Prefeito Ceron me informava que a empresa Serrana recolhe hoje 4 mil toneladas de lixo por dia, sendo que deste total 2.800 toneladas só de Lages. Diante do questionamento a respeito dos 14 outros municípios que tem como destinação de seus resíduos sólidos o aterro de Lages, o prefeito Ceron foi em busca das informações para saber os termos da contratação e segundo ele, o compartilhamento do aterro pelos outros municípios foi a solução encontrada para a viabilização do mesmo. Portanto, acordado na época em que foi criado, na administração Renatinho.

 

Para cá vem apenas o lixo reciclável, uma vez que o lixo orgânico fica lá mesmo. Uma alternativa será destinar este material reciclável para a cooperativa de catadores, só que esta não tem estrutura para buscar este material nos municípios.

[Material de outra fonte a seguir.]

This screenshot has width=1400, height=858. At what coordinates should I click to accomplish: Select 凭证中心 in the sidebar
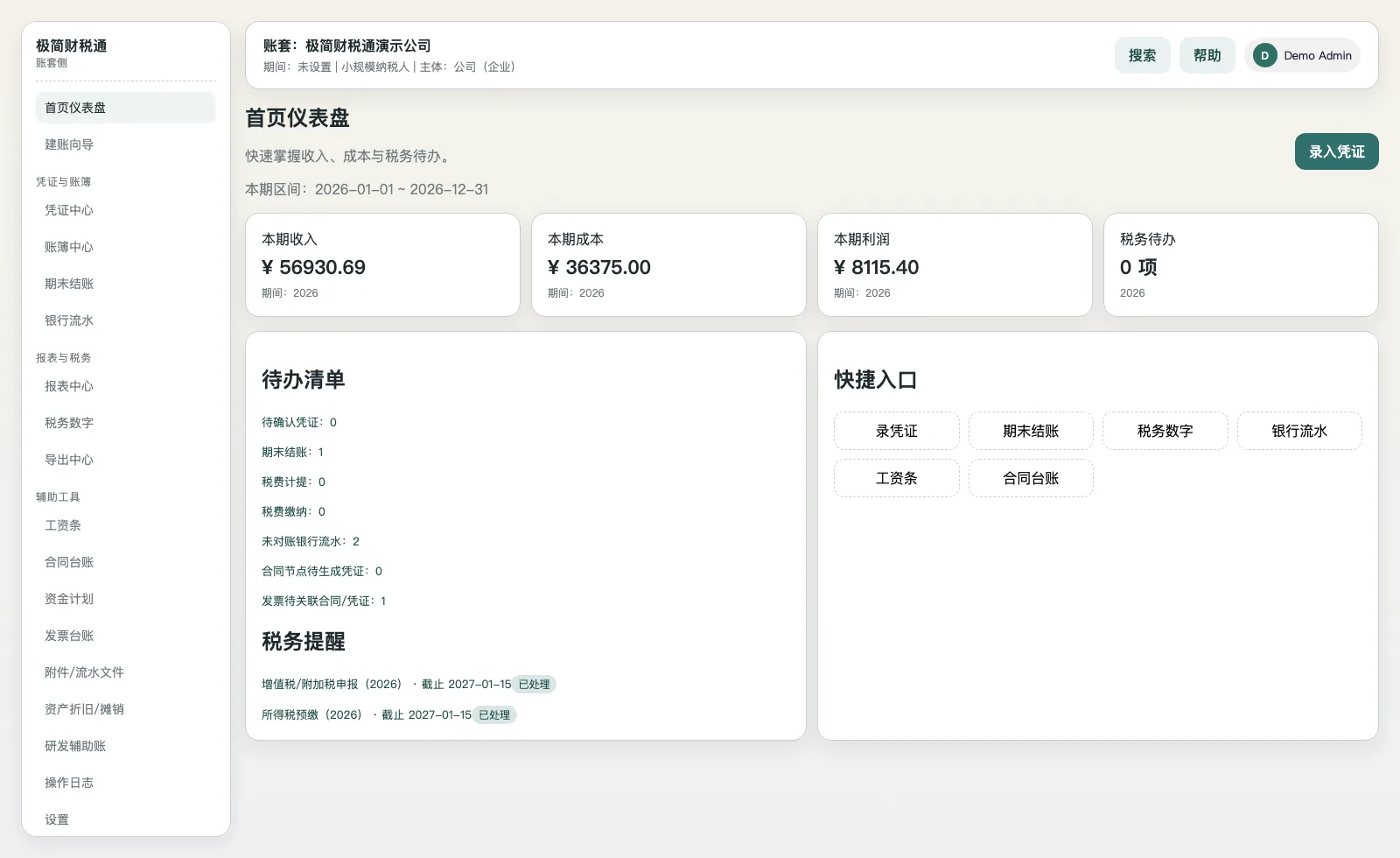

Em Painel, por exemplo, a coleta é feita apenas uma vez por semana. A própria empresa que faz o transporte poderia levar para a cooperativa, mas consta que o caminhão do lixo já vem fazendo a compactação no deslocamento até o aterro.

Conforme cálculo do Consórcio Intermunicipal da Serra – Cisama – a região toda não chega a produzir mais que 200 toneladas de lixo por dia (quase o mesmo que Lages produz sozinha) e grande parte não tem hoje uma destinação adequada. Hoje, em São Joaquim a coleta de lixo é terceirizada e segue para um aterro sanitário em Laguna. Mas, muitos municípios não têm aterro.

Semana passada foi liberado recursos federais para a construção de um aterro em Campo Belo para receber os resíduos sólidos do município e de três outros, como Anita Garibaldi e Capão Alto.